Important Notice: Do you use Filezilla? Avatars and Attachments lost?

Arantor · May 03, 2010, 06:18:13 AM

It doesn't actually hurt to transfer everything as binary, really.

The whole concept of text transfer as text is an outdated concept that's really not an issue with modern editors; it's only for the olden days when editors couldn't handle Linux and Windows file endings (like Windows Notepad still can't, heh), if you're using a modern editor like Notepad++, it's a non issue.

~DS~ · May 03, 2010, 06:23:47 AM

Quote from: Arantor on May 03, 2010, 06:18:13 AM
It doesn't actually hurt to transfer everything as binary, really.

The whole concept of text transfer as text is an outdated concept that's really not an issue with modern editors; it's only for the olden days when editors couldn't handle Linux and Windows file endings (like Windows Notepad still can't, heh), if you're using a modern editor like Notepad++, it's a non issue.

I will try everything as binary the next time I back up. It's better than sorry not to try both methods. For now I am leaving it AUTO and check "Treat files without extension as ASCII file" and uncheck it for attachment and avatars only.

When you say binary...you mean not auto and and what about "Treat files without extension as ASCII file"?

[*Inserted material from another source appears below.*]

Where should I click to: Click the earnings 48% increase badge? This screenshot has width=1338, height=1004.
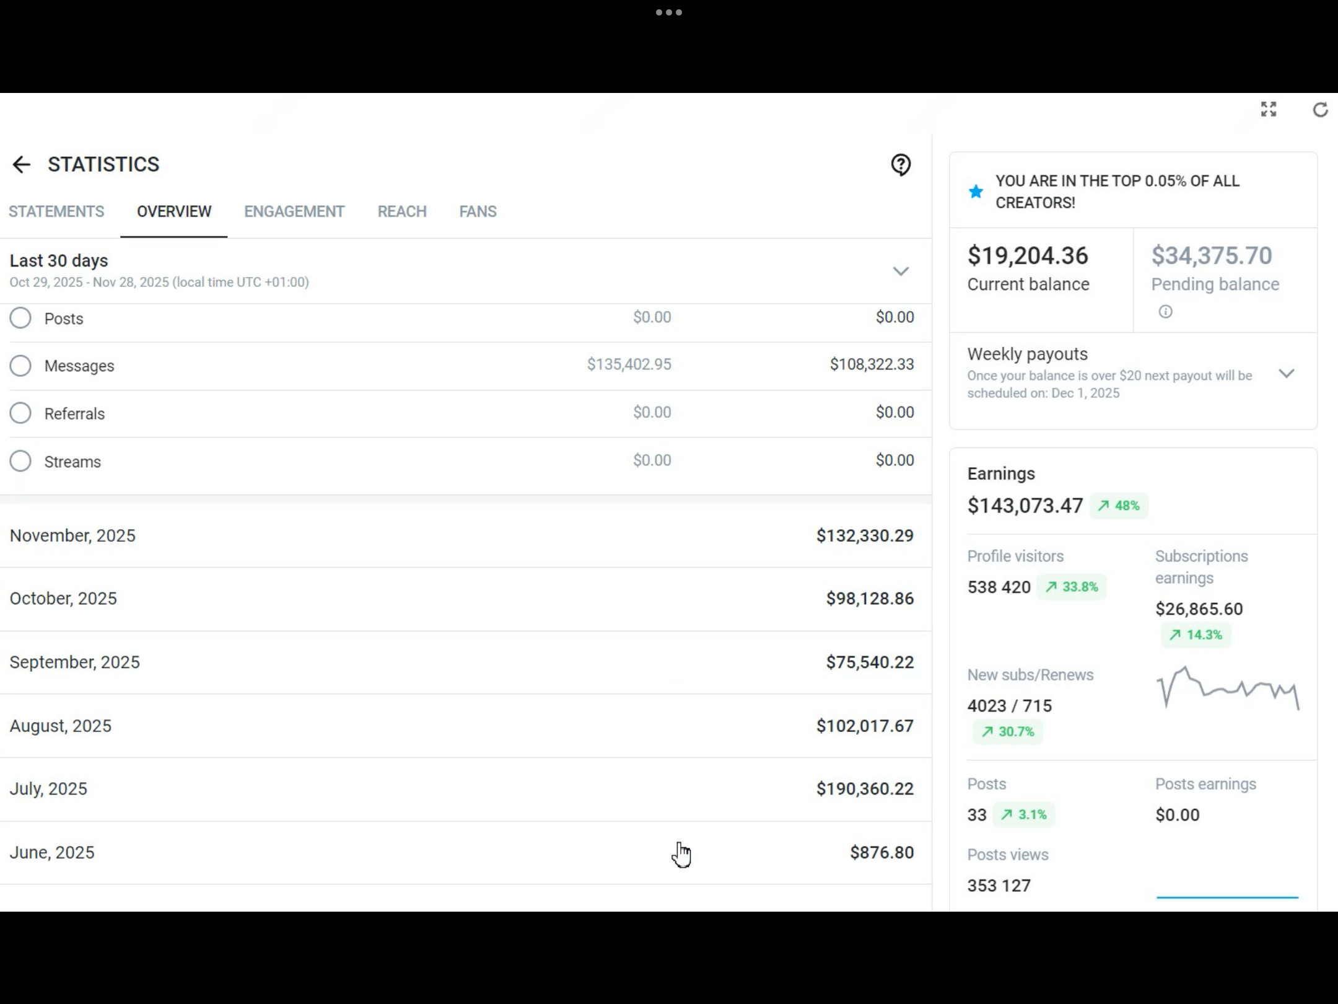tap(1119, 506)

Arantor · May 03, 2010, 06:30:01 AM

Text mode == ASCII mode, they're one and the same.

When I'm using either FileZilla or WinSCP, I have it set to treat *everything* as binary.

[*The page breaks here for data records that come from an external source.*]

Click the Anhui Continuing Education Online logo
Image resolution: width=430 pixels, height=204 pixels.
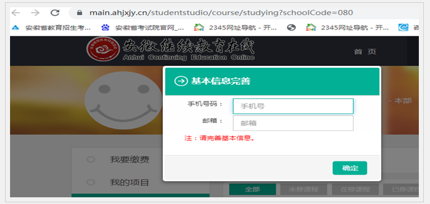(170, 49)
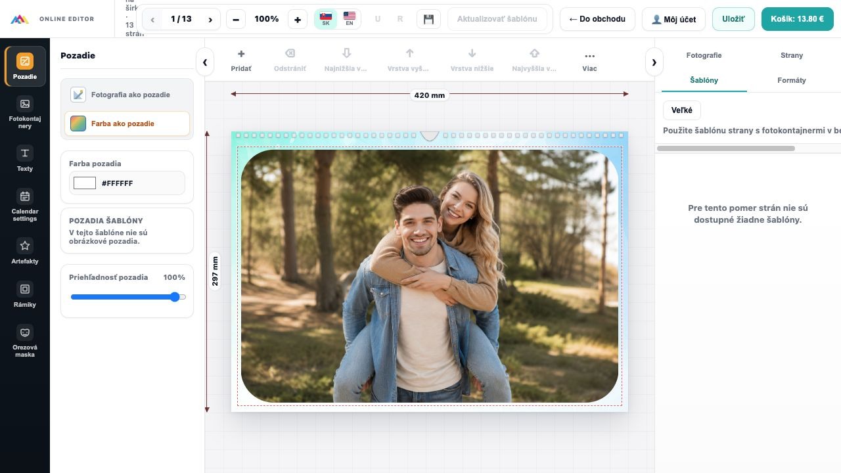Click the Uložiť button
This screenshot has height=473, width=841.
(x=733, y=19)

AncientDragonfly · May 03, 2010, 06:22:16 PM

Quote from: Dismal Shadow on May 02, 2010, 06:26:11 PM
Ok, I haven't backup in a week so I am gonna backup today but I want to make sure the image shown:
http://www.simplemachines.org/community/index.php?topic=377117.msg2594267#msg2594267
is correct? SO that it doesn't not mess up the avatars and attachments.

No, that image in your other post is incorrect.

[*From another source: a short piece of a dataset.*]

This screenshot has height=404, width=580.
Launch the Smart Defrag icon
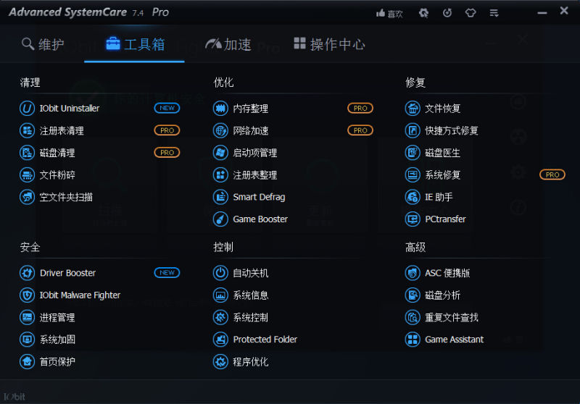220,197
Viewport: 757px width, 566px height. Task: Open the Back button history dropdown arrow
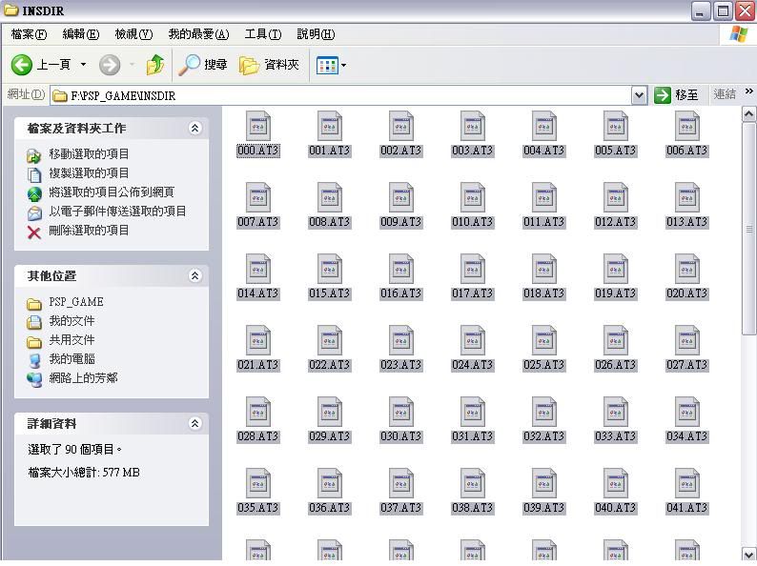(84, 65)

This image from the first post in this thread is correct:

As Arantor says, however, you should be ok to download ASCII (plain text) files using binary mode. Auto mode is just a list of extensions that specifies which files should be treated as ASCII but since the files we are talking about don't have extensions, it can't be used in this situation.

Basically, if you open a file in a text editor and it looks like non-alphabetic, non-numeric, non-standard-punctuation characters, it is a binary file (see attachment).

ASCII can be transferred as binary without corruption.
Binary files will be corrupted if they are not transferred as binary.

Arantor · May 03, 2010, 06:27:38 PM

QuoteASCII can be transferred as binary without corruption.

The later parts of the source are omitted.